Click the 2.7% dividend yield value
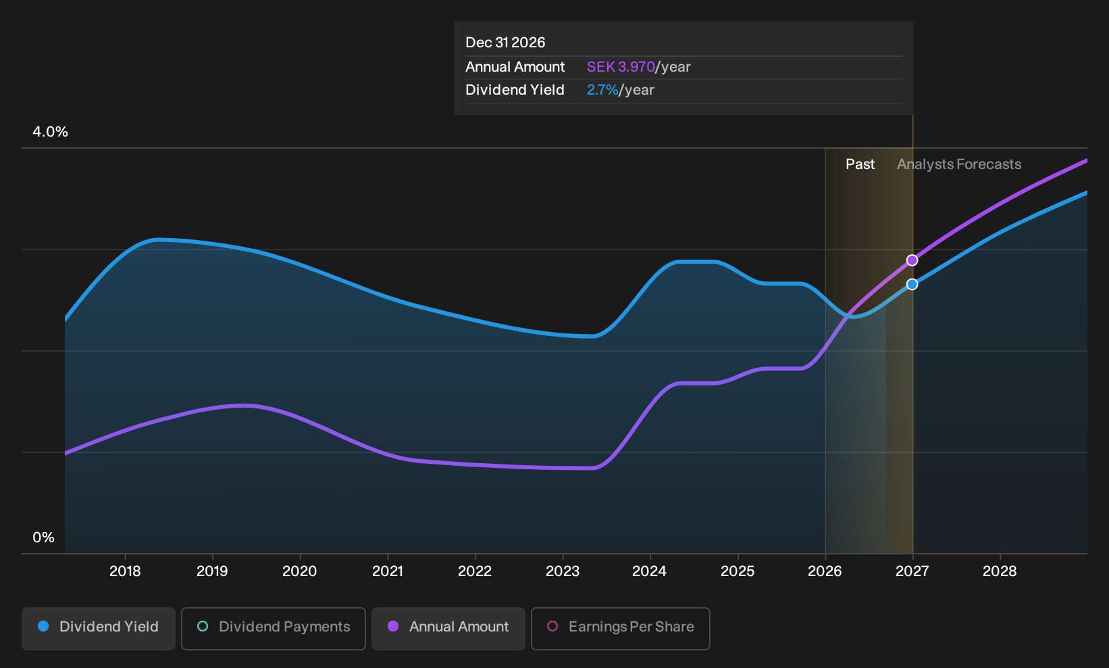Image resolution: width=1109 pixels, height=668 pixels. point(602,90)
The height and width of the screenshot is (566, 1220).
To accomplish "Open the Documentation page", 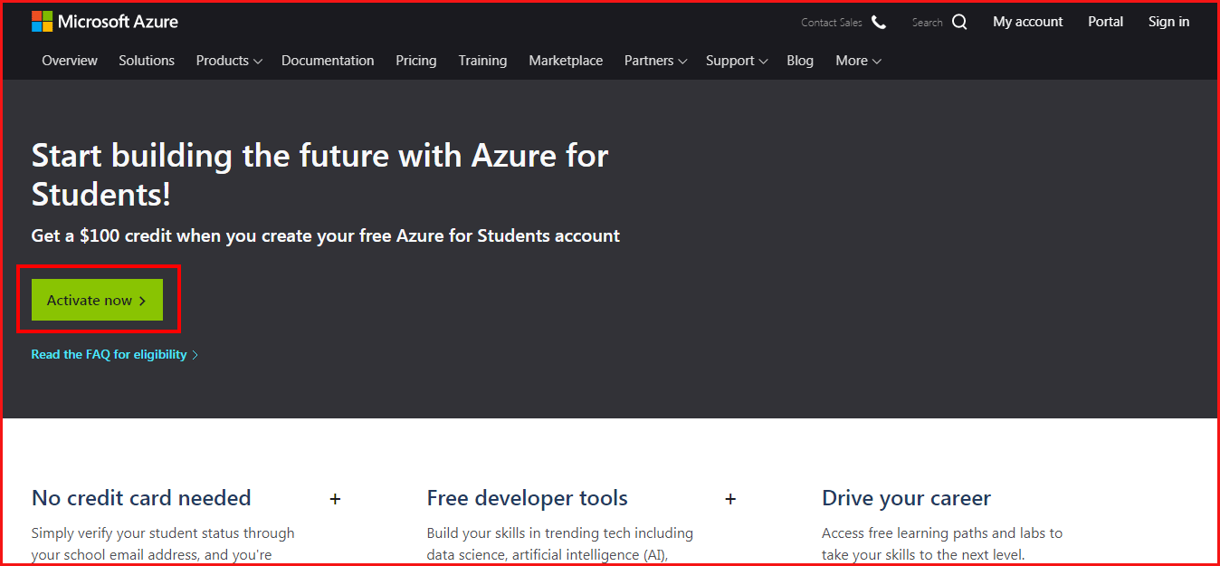I will 328,61.
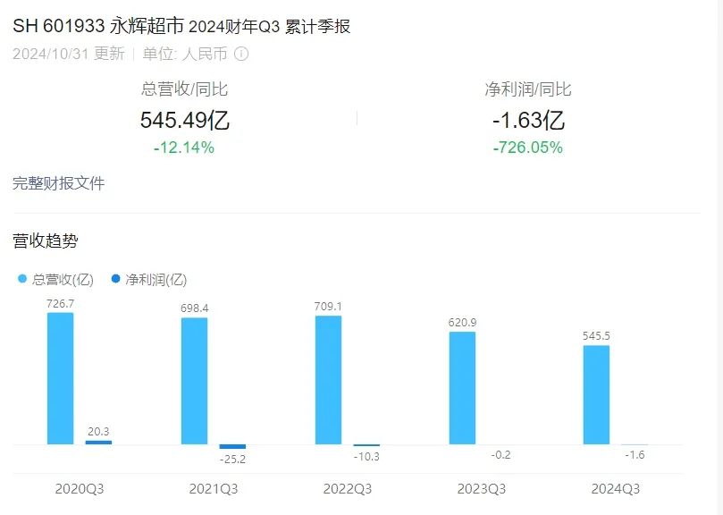Image resolution: width=723 pixels, height=515 pixels.
Task: Click the 净利润/同比 value -1.63亿
Action: (x=528, y=121)
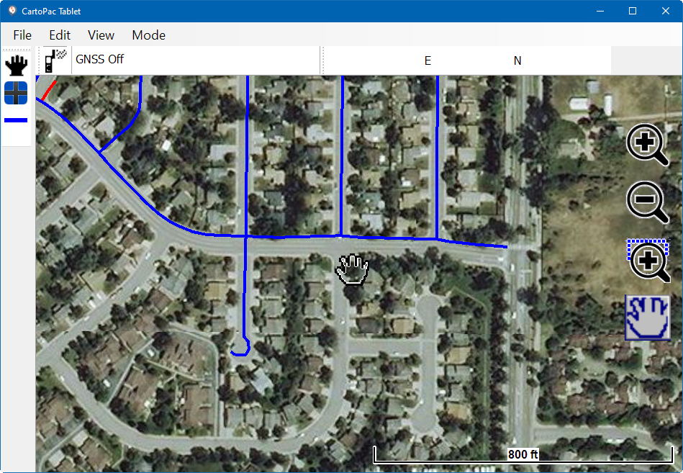Click the N northing coordinate field

coord(517,61)
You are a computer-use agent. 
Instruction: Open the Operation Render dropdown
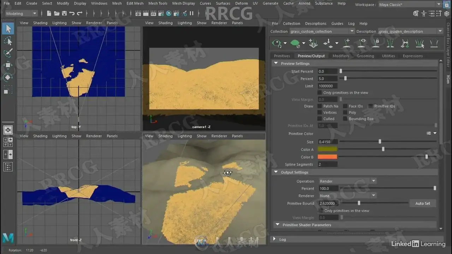[347, 181]
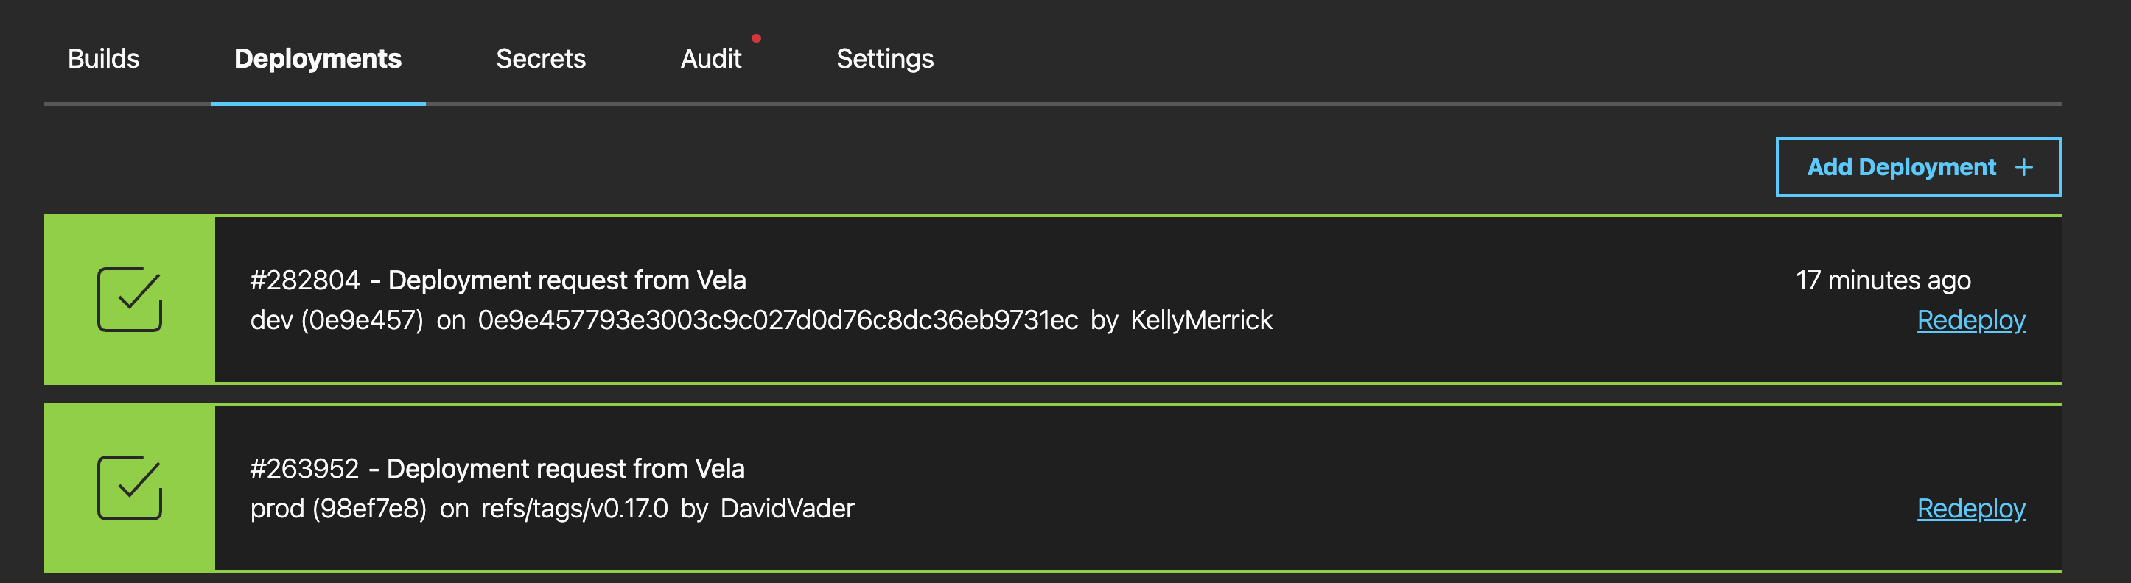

Aim of the exercise —
All lines from the one bearing "Instruction: Open the" through the last line of the records, and only those, should be duplicated exactly; no picture belongs in the copy.

Solution for this exercise —
Instruction: Open the Operation Render dropdown
[347, 181]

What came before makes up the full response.